Panetta — a Catholic, former U.S. Representative, and White House chief of staff — didn’t quite understand why the Obama administration would be stepping into this conflict.

The Obama administration did not accidentally stumble into this controversy. They’re in it because some members of the White House staff — and ultimately, President Obama himself — wanted this controversy. They wanted to find those who they disagree with and punish them, to force them to bend to their will. They’re absolutely certain that enough Americans feel so favorably about birth control that they will applaud the federal government forcing institutions to pay for it even if those institutions consider it a sin. In their minds, there is absolutely no reason significant enough for an employer to not pay for it, certainly nothing as obscure and intangible as a faith’s interpretation as the Will of the Almighty. It pales in comparison to the Will of the Secretary of Health and Human Services.

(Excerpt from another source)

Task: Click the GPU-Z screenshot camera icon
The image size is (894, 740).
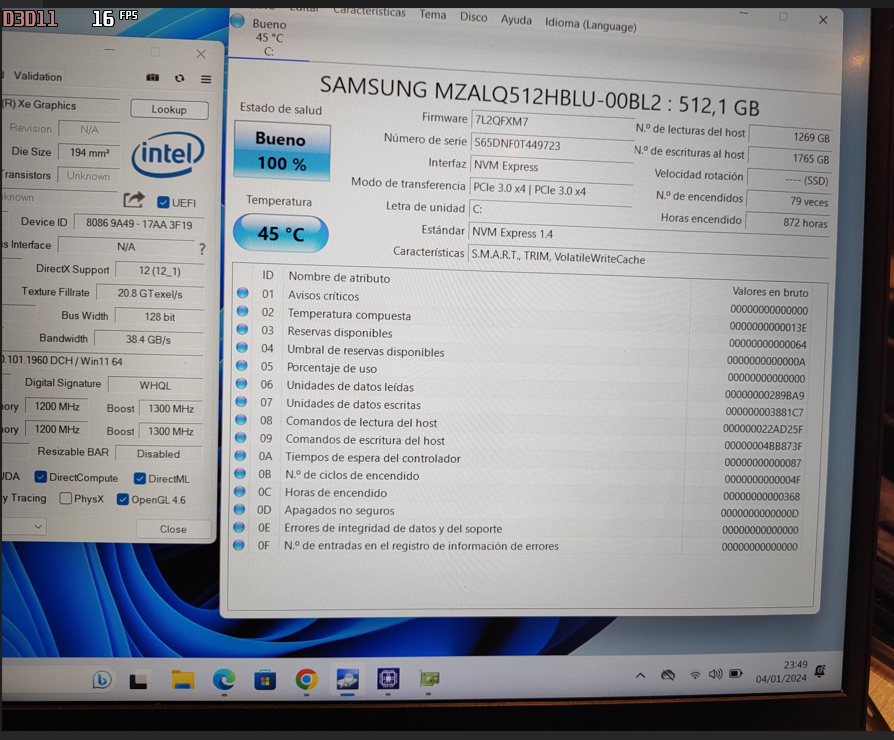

This controversy is another manifestation of the argument of the individual mandate. Life is full of good things, or popular things. The goodness or popularity of a particular good or service doesn’t mean Americans want their government telling them that they must purchase it.

Obama has heard the controversy, and is, so far, refusing to back down. His faith in his own infallibility is clear.

UPDATE: Backing down? Depends upon your perspective:

ABC News has learned that later today the White House — possibly President Obama himself — will likely announce an attempt to accommodate these religious groups.

On source described the attempted accommodation as “Hawaii Lite” — a reference to that state’s law which allows religious groups to opt out of coverage that includes birth control, as long as employees are given information whether such coverage can be obtained.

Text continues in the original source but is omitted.